Work item ->
Skip the pictures. Retype exactly, and only, the lines between the line holding "Screen dimensions: 983x553" and the last line below, inclusive.

================

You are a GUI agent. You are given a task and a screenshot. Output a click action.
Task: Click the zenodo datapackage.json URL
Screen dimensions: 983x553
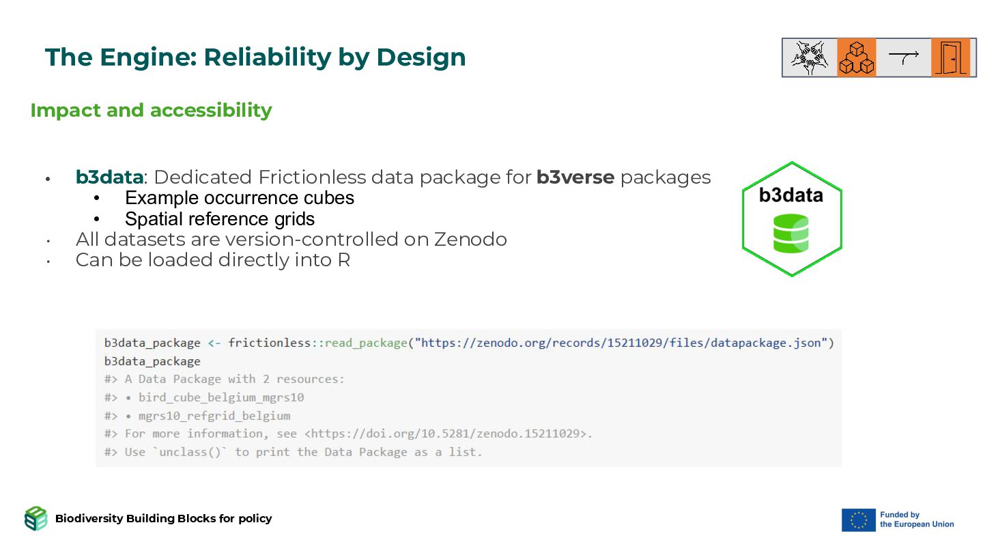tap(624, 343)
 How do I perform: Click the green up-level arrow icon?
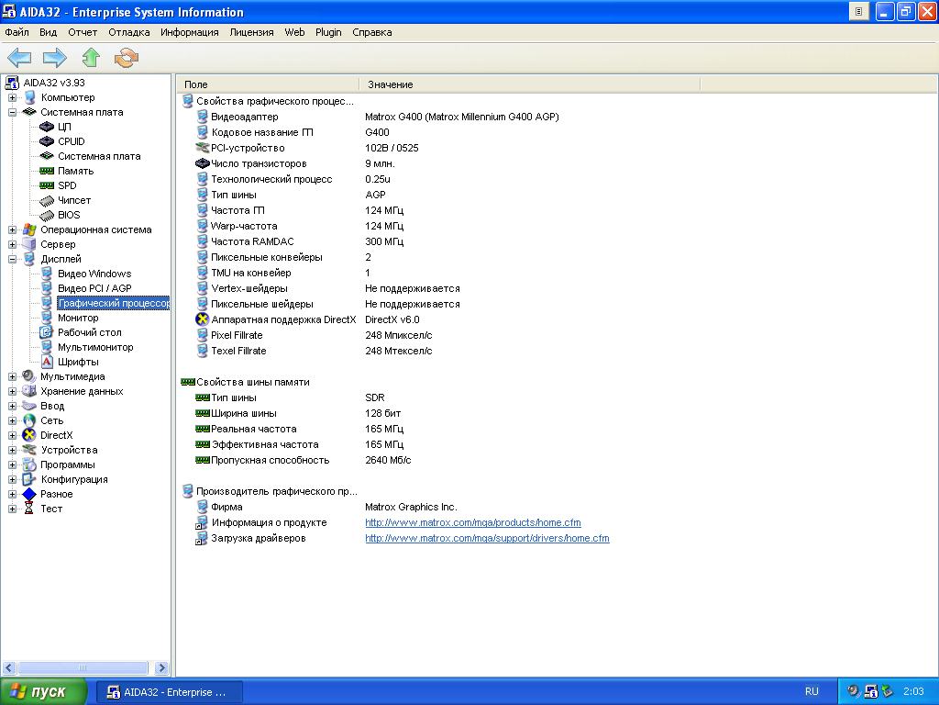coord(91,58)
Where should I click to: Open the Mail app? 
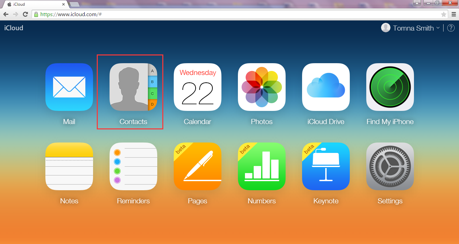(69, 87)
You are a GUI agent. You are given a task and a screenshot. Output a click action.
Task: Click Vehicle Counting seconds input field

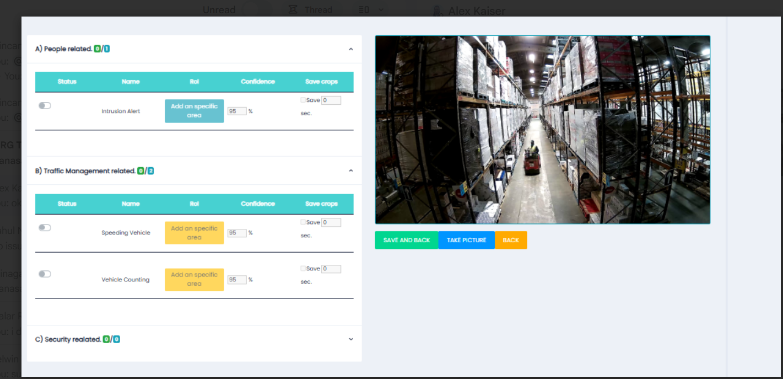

================

Exercise result ->
Screen dimensions: 983x553
tap(624, 343)
 How do I perform: Click the green up-level arrow icon?
coord(91,58)
Where should I click to: Open the Mail app? 
(69, 87)
You are a GUI agent. You are given a task and a screenshot. Output a click action.
Task: Click Vehicle Counting seconds input field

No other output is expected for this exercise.